The staff at Saffron don't fake it. They are quite sincere in their welcome. Hands are proffered and shook, there are enquiries about work and family, about favourite dishes and much more besides. Rockin' up at Saffron is like visiting your local pub, in many ways. They all know your name, they're always glad to see you.

And so to food. My friend and I worked our way through the menu, picking out small sides to start and finished with exceptional mains.A grilled chicken starter got us started. Large chunks of breast meat had been marinated in moderately hot spices and cooked in a tandoor, so that they were seared on the outside and tender within. They were served with a hot, chilli sauce and griddled pieces of green pepper and tomato, which had been dressed with coriander leaves.

The food was simple – and all the better for it.

A sag aloo was similarly good. It was served in a hot skillet and there were overtones of garam masala, turmeric, cumin, garlic and ginger. The balance of flavours was good and the vegetables were cooked through.

All half-decent curry houses have speciality dishes and Café Saffron is no different. On previous occasions, I've eaten Abdul's multi-award-winning Tawa Labra, a marinated chicken dish with ginger, garlic and fresh herbs. That was the dish that started his rise, having won the 2010 curry chef competition.

On this occasion, I opted for his latest award-winner, a chicken capsilla. The capsilla featured roasted honey chicken with chilli and lemon. It was a triumph. The acidity of the lemon was a perfect match for the sweet sugary honey while the chilli gave it body and depth – as well as a little kick.

My friend opted for a chicken jalfrezi, and very pleased with it he was too. It was also served on a hot skillet and was dressed with finely chopped pieces of coriander. The dish was dotted with spicy green chillies, which my friend didn't hesitate to eat. They added an element of daring to his main.

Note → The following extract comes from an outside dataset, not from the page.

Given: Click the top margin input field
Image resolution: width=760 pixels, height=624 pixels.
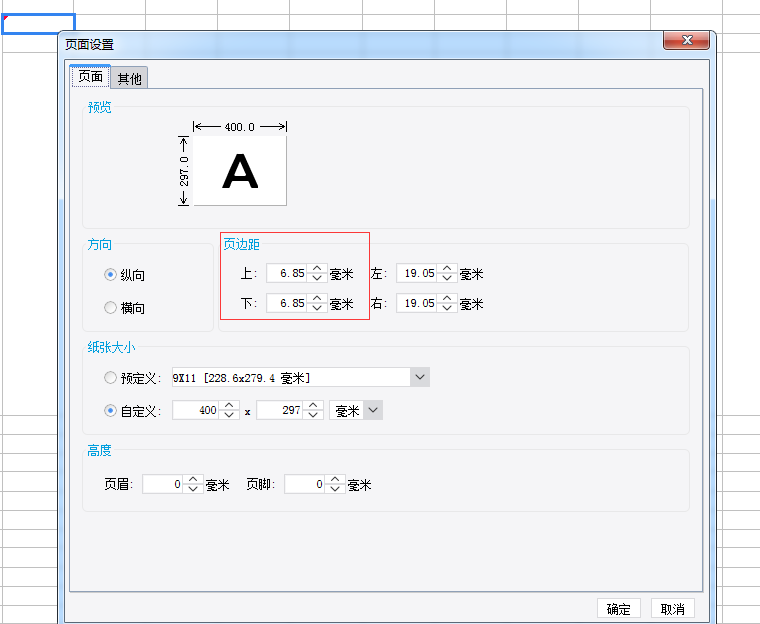Looking at the screenshot, I should 287,274.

We were feeling particularly hungry and ordered a chicken tikka masala to share. That took the edge of my friend's fiery jalfrezi and provided a wonderful contrast to my capsilla. Chicken tikka masala has overtaken fish and chips as being the nation's best-loved dish – and if all restaurants make them as well as Café Saffron, that's no surprise. It was served in an iron dish and dressed with cream. The crowd-pleasing dish was sweet and tomato-ey. We were delighted with it.

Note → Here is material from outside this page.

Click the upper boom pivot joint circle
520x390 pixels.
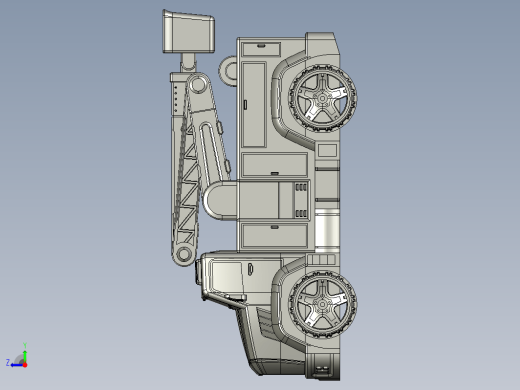198,84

We shared a naan bread and saffron pilao rice with the dishes. The naan was as light and fluffy as a pillow filled with goose down while the saffron rice was beautifully seasoned and enchantingly coloured.

The waiters visited our tables on numerous occasions, refilling our glasses and answering our enquiries about the food. They provided exceptional service.

It's one of the oddities of the restaurant industry that Abdul Husen, for all of his success in competitions and on TV, is not one of the county's best known chefs. Yet he's one of its smartest. Rather than simply basking in moments of fleeting glory, he has put his cachet to good use. He's reinvested in his business, employing new staff and opening an offshoot in nearby Baschurch. He's also worked hard to maintain standards – after all, there's no point in running a business if you forget what it is that made you successful in the first place.

His food has ring-a-ding-ding flavour: herbs and spices fill dishes with flavour, fruit and vegetables add sweet and savoury notes while meats are grilled or fried with great skill, so that they remain moist and tender when they arrive at the table. Abdul's been on a roll for the past few years and it's difficult to see him stopping any time soon. He's already on his second restaurant and I wouldn't bet against him doubling that number. Good food, great service and value-for-money-prices have made him a class act: he deserves his success.